Question:In the xy-plane, circle P consists of all points that are sqrt(13) units from the point \((-2, 3)\).Circle Q has...
GMAT Geometry & Trigonometry : (Geo_Trig) Questions
- In the xy-plane, circle P consists of all points that are \(\sqrt{13}\) units from the point \((-2, 3)\).
- Circle Q has the same center as circle P, and its circumference is twice the circumference of circle P.
- The equation of circle Q in standard form can be written as \((\mathrm{x} + 2)^2 + (\mathrm{y} - 3)^2 = \mathrm{t}\), where \(\mathrm{t}\) is a constant. What is the value of \(\mathrm{t}\)?
Enter your answer as an integer.
1. TRANSLATE the problem information
- Given information:
- Circle P: all points \(\sqrt{13}\) units from (-2, 3)
- Circle Q: same center as P, circumference is twice P's circumference
- Circle Q equation: \(\mathrm{(x + 2)^2 + (y - 3)^2 = t}\)
- What this tells us:
- Circle P has center (-2, 3) and radius \(\sqrt{13}\)
- Circle Q has center (-2, 3) and some larger radius
2. INFER how circumference scaling affects radius
- Since circumference \(\mathrm{C = 2\pi r}\), doubling circumference means doubling radius
- If radius of P = \(\sqrt{13}\), then radius of Q = \(2\sqrt{13}\)
- This is the key insight: circumference and radius scale by the same factor
3. SIMPLIFY to find the constant t
- Standard circle form: \(\mathrm{(x - h)^2 + (y - k)^2 = r^2}\)
- For circle Q: \(\mathrm{(x + 2)^2 + (y - 3)^2}\) = (radius of Q)\(\mathrm{^2}\)
- Substitute: \(\mathrm{(x + 2)^2 + (y - 3)^2 = (2\sqrt{13})^2}\)
- Calculate: \(\mathrm{(2\sqrt{13})^2 = 4 \times 13 = 52}\)
Answer: 52
Why Students Usually Falter on This Problem
Most Common Error Path:
Weak INFER skill: Students think "twice the circumference" means the constant t should be doubled directly.
They might reason: "If P has constant 13, then Q should have constant \(\mathrm{2 \times 13 = 26}\)." This misses that circumference scaling affects radius, which then gets squared in the standard form.
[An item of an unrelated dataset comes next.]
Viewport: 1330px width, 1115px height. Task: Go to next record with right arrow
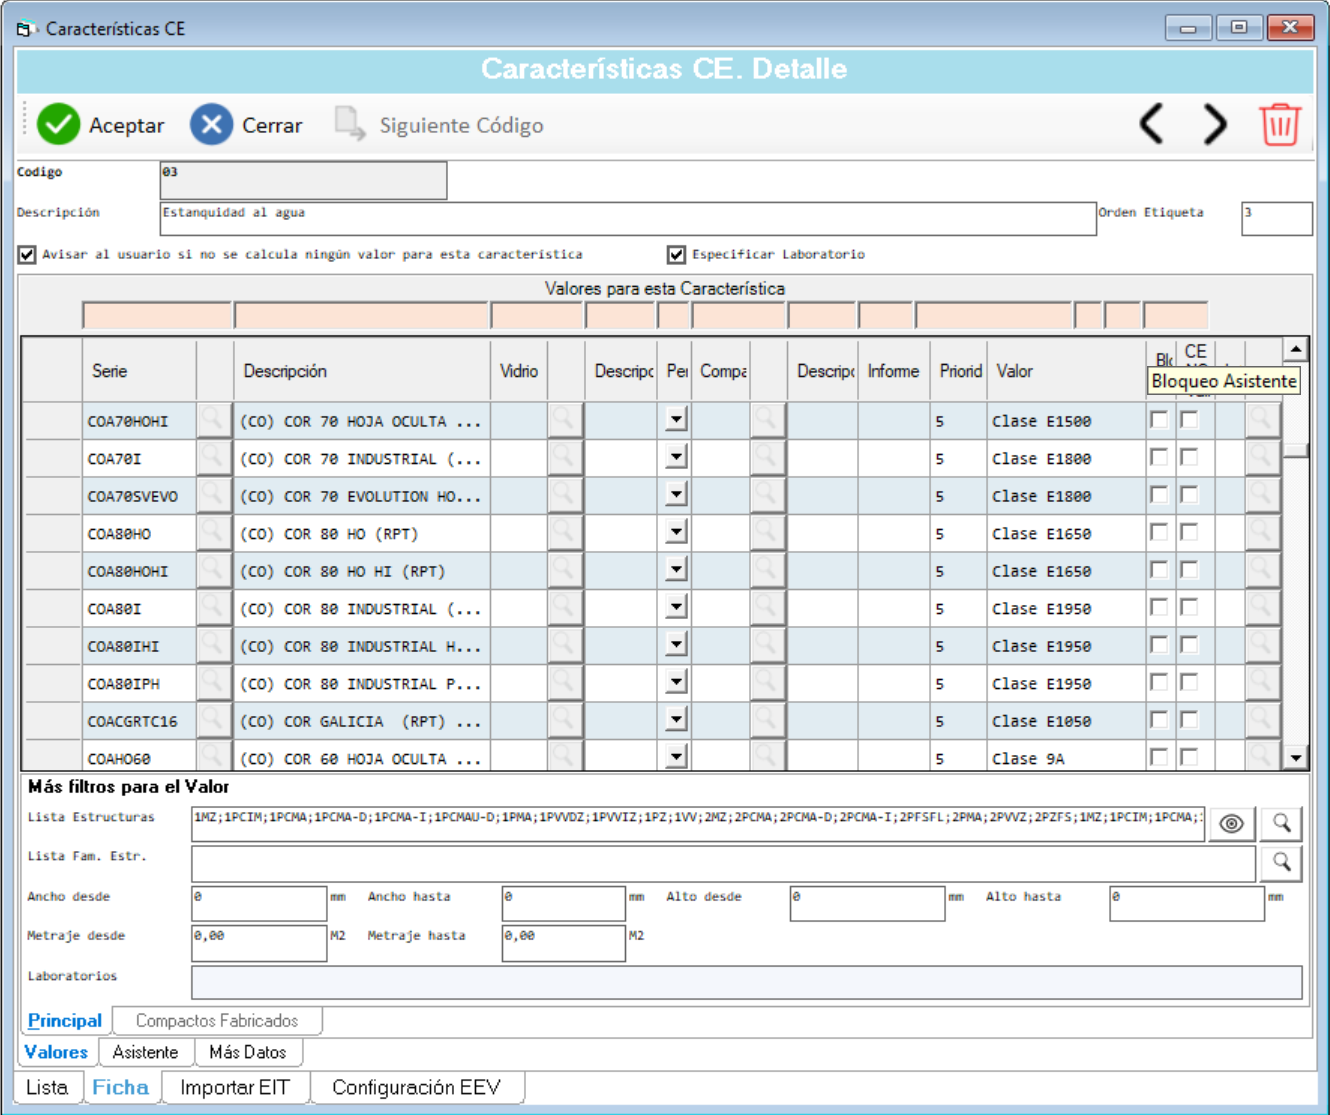click(x=1215, y=125)
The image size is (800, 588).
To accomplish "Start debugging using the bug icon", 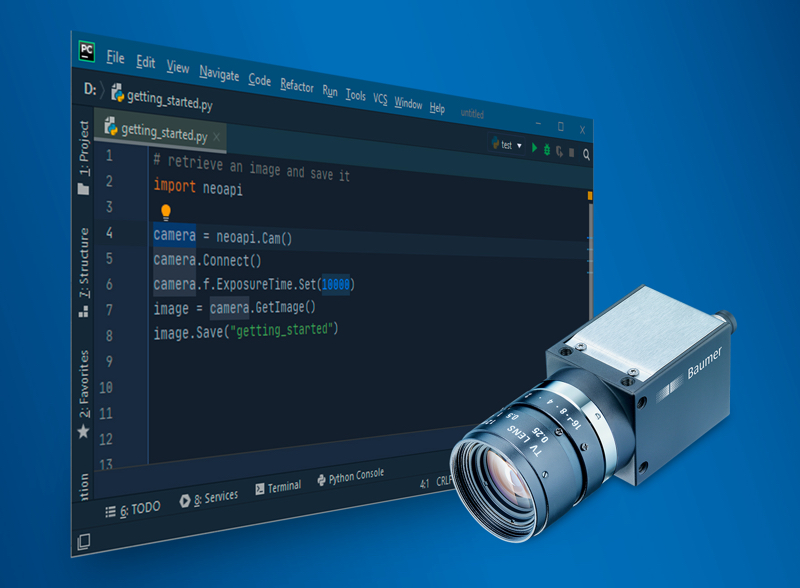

This leads them to answer 26.
Second Most Common Error:
Poor SIMPLIFY execution: Students correctly identify that radius doubles but make arithmetic errors in computing \(\mathrm{(2\sqrt{13})^2}\).
They might calculate \(\mathrm{(2\sqrt{13})^2 = 2 \times 13 = 26}\), forgetting that \(\mathrm{(2\sqrt{13})^2 = 2^2 \times (\sqrt{13})^2 = 4 \times 13}\). This also leads to the incorrect answer 26.
The Bottom Line:
This problem tests understanding of how scaling factors propagate through geometric relationships. Students must recognize that linear scaling (circumference) becomes quadratic scaling (area/constant) due to the \(\mathrm{r^2}\) term in circle equations.